How True Believers Dealt With the Failed Apocalypse
Saturday, May 21 was supposed to be the start of end of the world, according to the calculations of radio host Harold Camping. It wasn't. So what happens on May 22?
According Camping's calculations, promoted by a multimillion dollar advertising campaign (most of that money from donations to his nonprofit, Family Radio), the end was supposed to start at 6 p.m. (it was unclear which time zone), at which point a great earthquake would come. The complete destruction of Earth on October 21, following months of famine, disaster and death.

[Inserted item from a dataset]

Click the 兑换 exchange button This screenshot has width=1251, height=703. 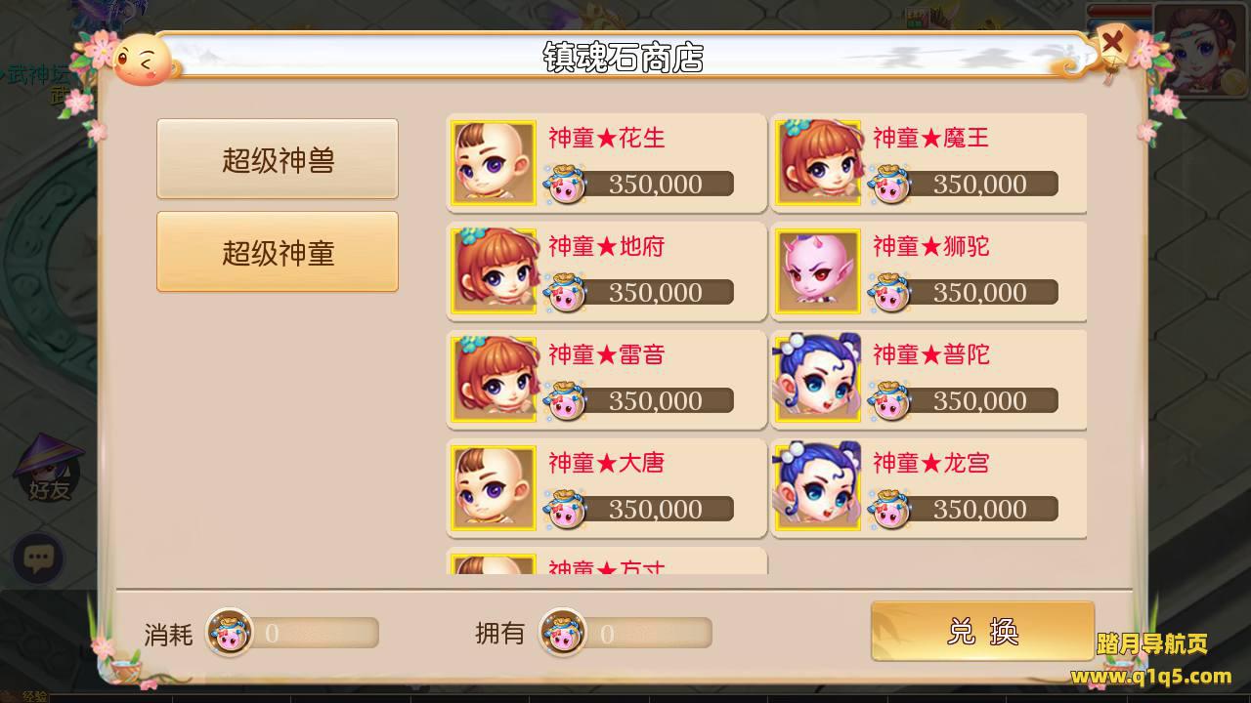coord(982,631)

But May 21 came and went around the world, and most of us woke up on May 22 no worse for the wear. And the people who sold their homes or spent their life savings spreading Camping's prophecy?
Reuters was with Robert Fitzpatrick, a retired MTA worker who spent "over $140,000 of his savings on subway posters and outdoor advertisements," at 6 p.m. exactly:
As he stood in Times Square in New York surrounded by onlookers, Fitzpatrick, 60, carried a Bible and handed out leaflets as he waited for Judgment Day to begin. [...]
When the hour came and went, he said: "I do not understand why ...," as his speech broke off and he looked at his watch.
"I do not understand why nothing has happened."
(To be fair to Fitzpatrick, spending any time in Times Square usually leads to disappointment that the apocalypse is not forthcoming.)
Keith Bauer, a trucker who packed his family into their minivan and drove across the country from Maryland, told the Associated Press that he was more disappointed than mad:
"I had some skepticism, but I was trying to push the skepticism away because I believe in God," he said outside the gated Oakland headquarters of Family Radio International, whose founder, Harold Camping, has been predicting the apocalypse for years. "I was hoping for it because I think heaven would be a lot better than this earth,"
But he added, "It's God who leads you, not Harold Camping."
Bauer, a truck driver, began the journey west last week, figuring that if he "worked last week, I wouldn't have gotten paid anyway, if the Rapture did happen." Now, having seen the nonprofit ministry's base of operations, Bauer planned to take a day trip to the Pacific Ocean and then start the cross-country drive back home today with his wife, young son and another relative.
"Worst-case scenario for me, I got to see the country," Bauer told the Los Angeles Times. "If I should be angry at anybody, it should be me." (This is a pretty healthy way to think about it, considering.)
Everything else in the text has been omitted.